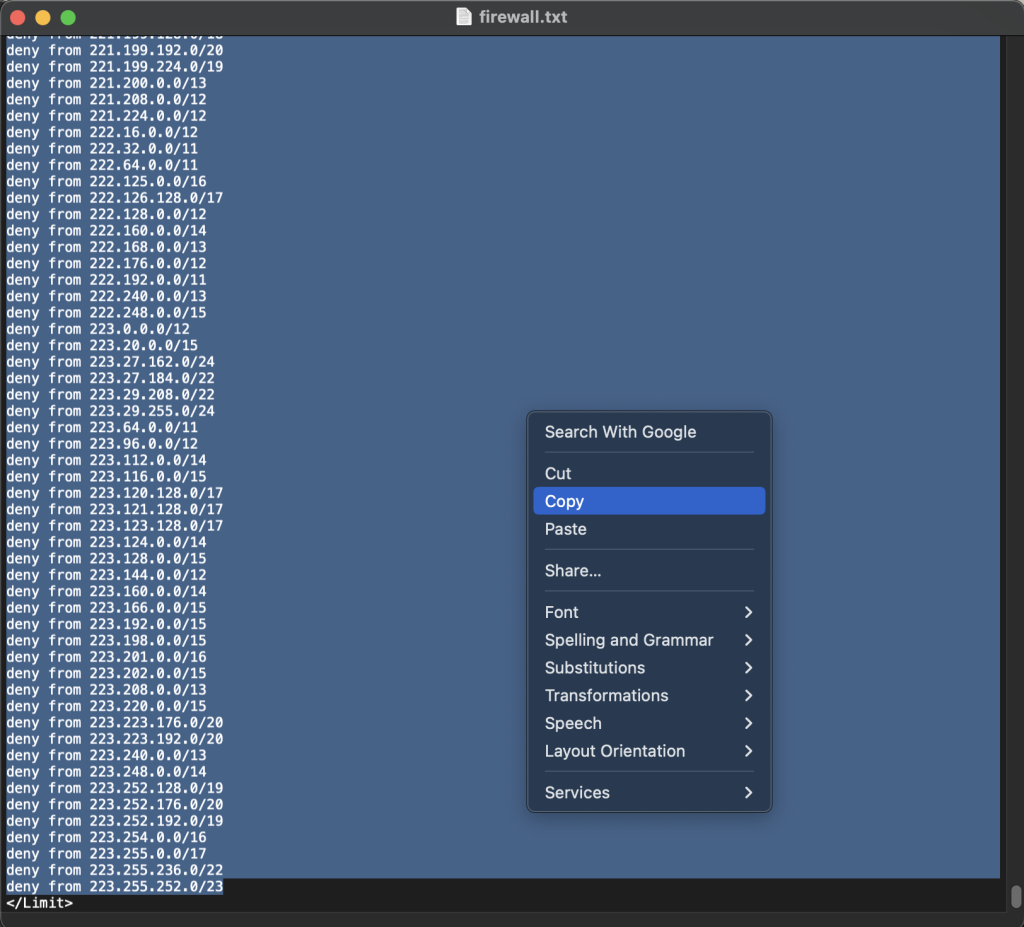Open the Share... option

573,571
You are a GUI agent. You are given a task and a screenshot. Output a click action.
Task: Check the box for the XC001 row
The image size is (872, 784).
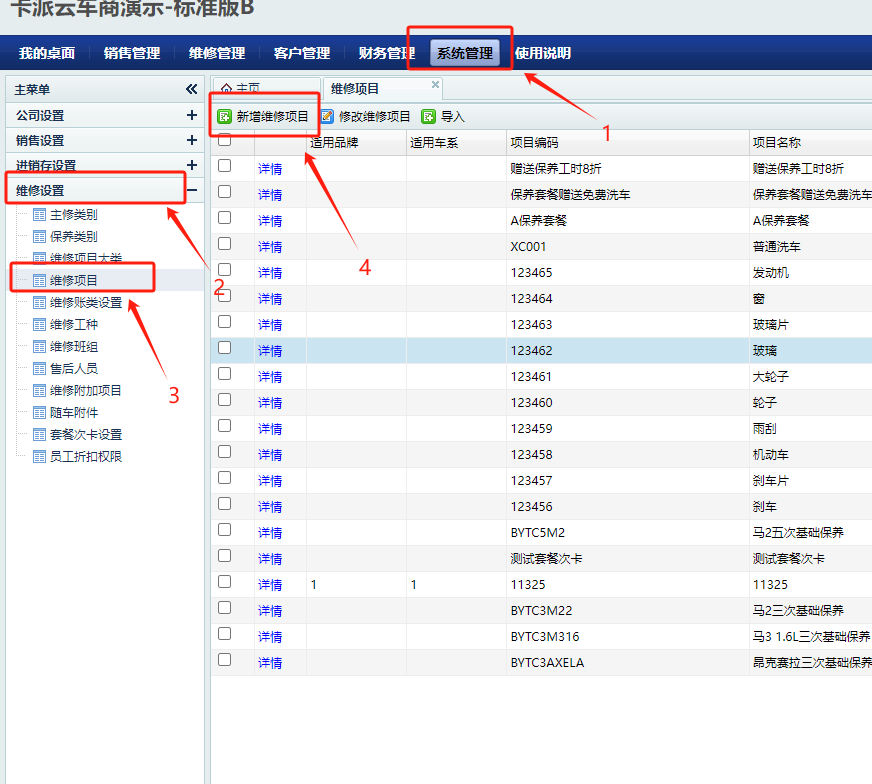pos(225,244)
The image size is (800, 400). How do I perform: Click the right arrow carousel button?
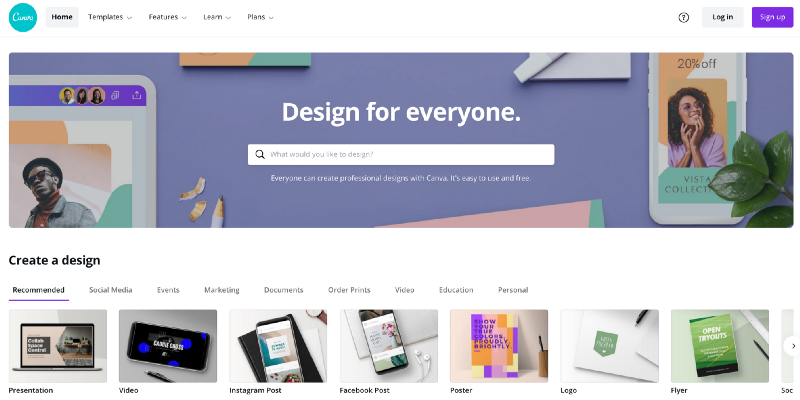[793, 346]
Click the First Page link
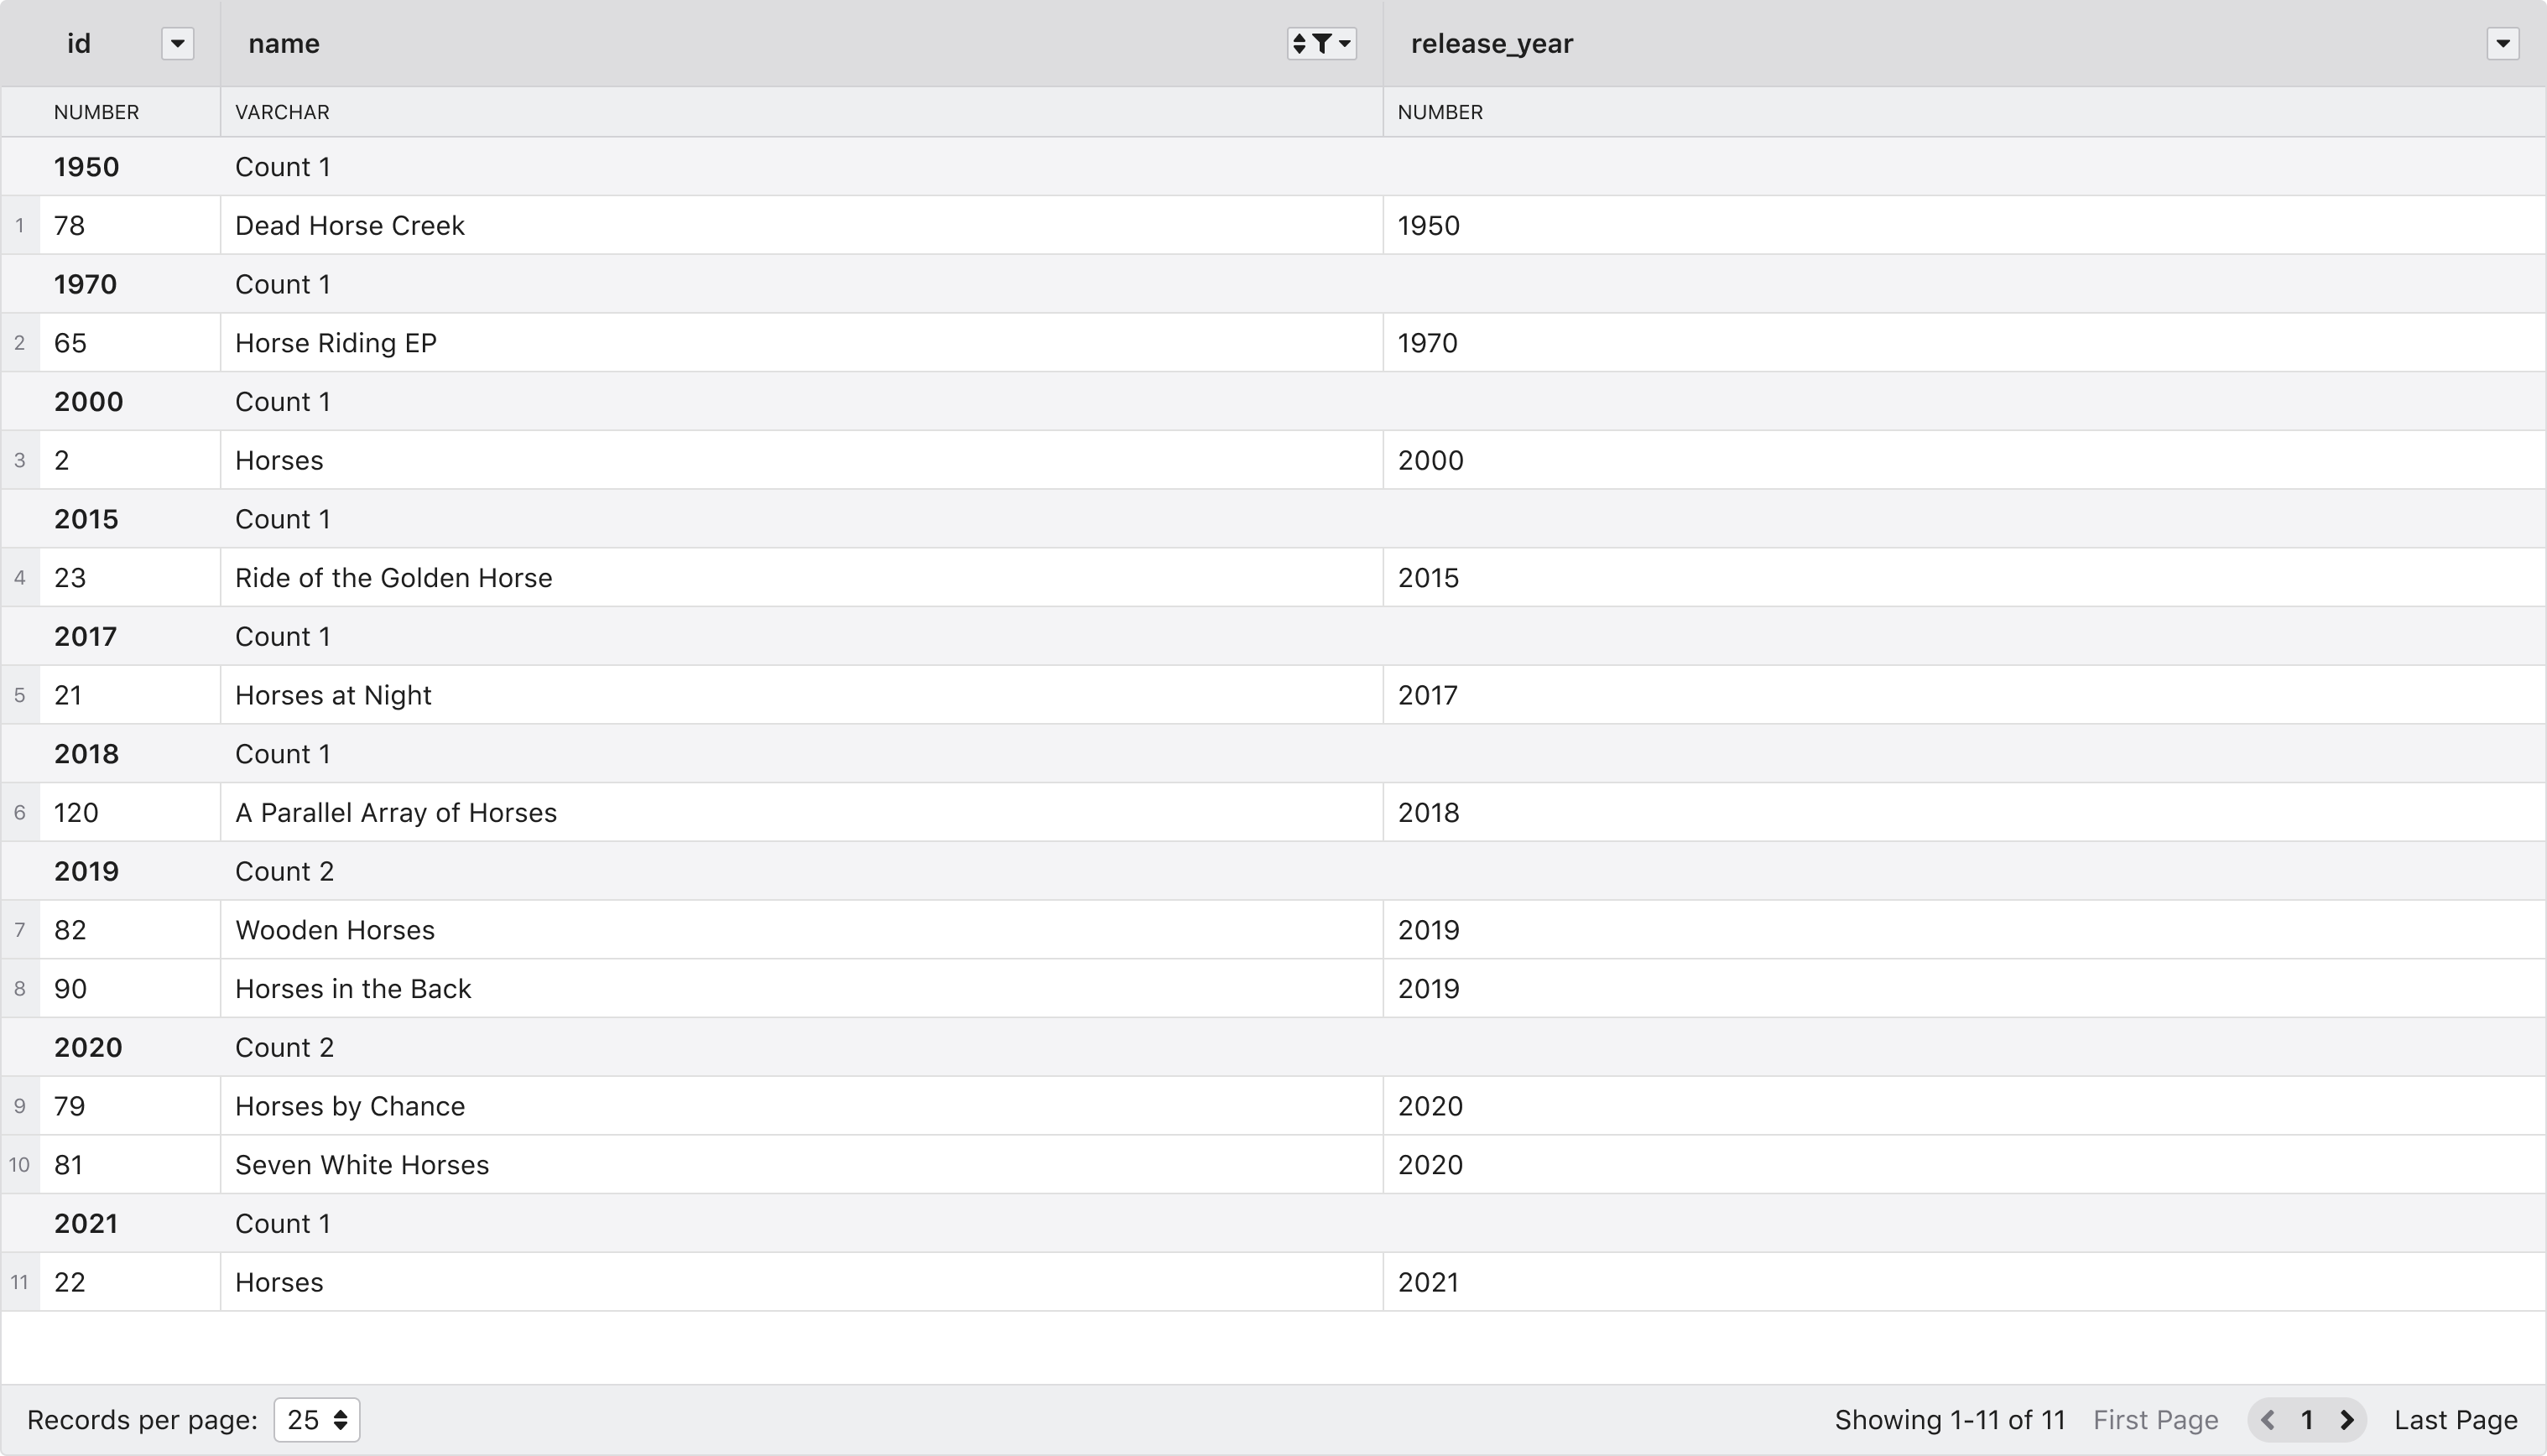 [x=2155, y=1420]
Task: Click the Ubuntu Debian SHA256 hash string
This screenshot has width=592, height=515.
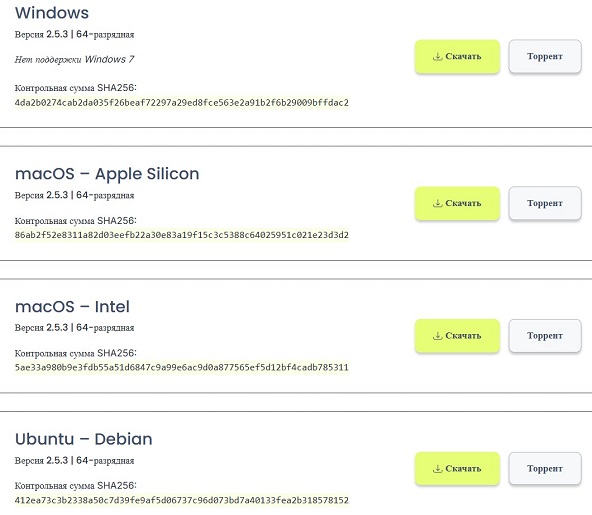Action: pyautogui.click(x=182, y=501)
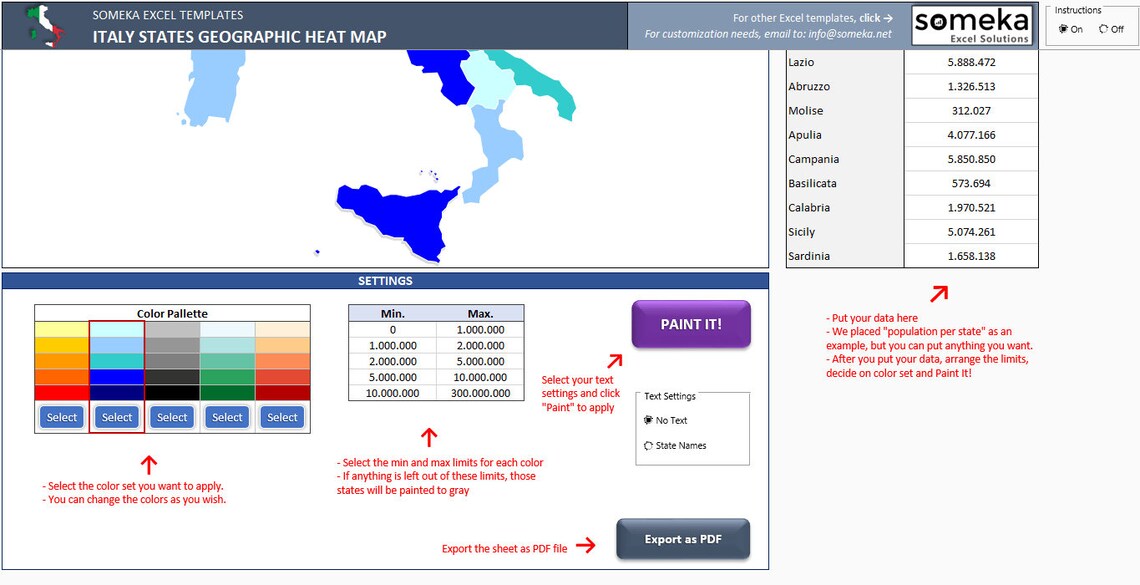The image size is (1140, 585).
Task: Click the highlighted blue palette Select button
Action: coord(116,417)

* * * * *

▶ **Given task**
Convert the part of the material that opens with the line containing "Click the First Page link" and closes with the material's final line into a numbered list, with blank lines dropped and the pictures left out.

▶ **Full output**
1. Click the First Page link
2.  [x=2155, y=1420]
3. Task: Click the Ubuntu Debian SHA256 hash string
4. This screenshot has width=592, height=515.
5. Action: pyautogui.click(x=182, y=501)
6. The image size is (1140, 585).
7. Task: Click the highlighted blue palette Select button
8. Action: coord(116,417)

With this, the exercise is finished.